Or, à Lourdes, les marchands ne sont pas dans le temple. L’espace religieux est
physiquement bien séparé de l’espace profane. En effet depuis 1999–2000, l’ensemble du
domaine religieux est redevenu propriété du diocèse de Tarbes et Lourdes, qui gère, par le
biais d’une association, les Sanctuaires Notre-Dame-de-Lourdes, tant sur le plan religieux
que sur celui des équipements matériels, l’accueil des pèlerins et les lieux de cultes.
Cependant, cette autonomie économique des institutions religieuses n’est que partielle
et la logique de développement commercial est réintroduite par d’autres acteurs séculiers.

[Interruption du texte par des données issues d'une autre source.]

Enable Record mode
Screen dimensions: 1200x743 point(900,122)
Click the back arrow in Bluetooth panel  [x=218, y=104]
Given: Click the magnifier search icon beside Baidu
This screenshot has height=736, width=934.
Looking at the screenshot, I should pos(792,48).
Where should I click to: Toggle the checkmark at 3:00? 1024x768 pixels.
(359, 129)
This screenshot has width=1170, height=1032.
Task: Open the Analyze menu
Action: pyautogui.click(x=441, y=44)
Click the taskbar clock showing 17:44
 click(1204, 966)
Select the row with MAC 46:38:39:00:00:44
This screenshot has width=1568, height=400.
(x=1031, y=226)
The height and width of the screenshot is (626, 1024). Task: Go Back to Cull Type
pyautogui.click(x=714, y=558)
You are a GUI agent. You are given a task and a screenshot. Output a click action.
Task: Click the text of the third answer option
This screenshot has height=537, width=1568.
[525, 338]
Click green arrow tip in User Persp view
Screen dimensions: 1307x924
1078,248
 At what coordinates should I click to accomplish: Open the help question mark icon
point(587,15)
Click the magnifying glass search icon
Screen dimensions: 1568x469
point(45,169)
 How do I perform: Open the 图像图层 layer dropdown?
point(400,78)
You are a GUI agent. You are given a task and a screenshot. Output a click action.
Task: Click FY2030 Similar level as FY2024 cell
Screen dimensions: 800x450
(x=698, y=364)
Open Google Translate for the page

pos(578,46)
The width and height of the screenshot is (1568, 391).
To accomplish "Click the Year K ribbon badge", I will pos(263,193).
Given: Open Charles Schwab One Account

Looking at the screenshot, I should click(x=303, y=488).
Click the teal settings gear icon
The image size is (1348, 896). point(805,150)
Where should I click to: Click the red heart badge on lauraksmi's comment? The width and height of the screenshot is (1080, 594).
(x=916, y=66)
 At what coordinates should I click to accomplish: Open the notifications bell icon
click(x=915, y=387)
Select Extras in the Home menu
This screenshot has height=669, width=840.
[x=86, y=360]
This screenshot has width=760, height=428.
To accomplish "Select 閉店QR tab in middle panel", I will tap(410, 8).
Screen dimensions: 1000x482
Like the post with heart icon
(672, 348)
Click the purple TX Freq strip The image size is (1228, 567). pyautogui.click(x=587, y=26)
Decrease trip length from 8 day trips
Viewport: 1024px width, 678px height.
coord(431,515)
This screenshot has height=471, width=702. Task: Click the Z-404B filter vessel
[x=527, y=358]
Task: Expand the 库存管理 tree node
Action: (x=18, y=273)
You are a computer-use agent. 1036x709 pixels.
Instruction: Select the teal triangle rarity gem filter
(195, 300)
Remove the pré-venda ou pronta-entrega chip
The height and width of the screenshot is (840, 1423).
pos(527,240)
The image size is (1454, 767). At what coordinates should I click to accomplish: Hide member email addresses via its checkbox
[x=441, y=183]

Pour les autorités publiques de Lourdes, en effet, la vitalité du pèlerinage conditionne
bien évidemment la prospérité économique de la ville. Aussi s’inscrit-elle dans une
approche que l’on peut qualifier de « marketing » par rapport au pèlerinage. En effet, à
partir de 1992, la mairie s’est engagée dans une démarche d’analyse des besoins des
pèlerins. Elle a fait procéder à une étude sur les motivations des pèlerins. Celle-ci
trois modèles d’attachement » qui expliqueraient l’augmentation de la
identifie « fréquentation : la rencontre avec la Vierge, les dévotions, le bénévolat.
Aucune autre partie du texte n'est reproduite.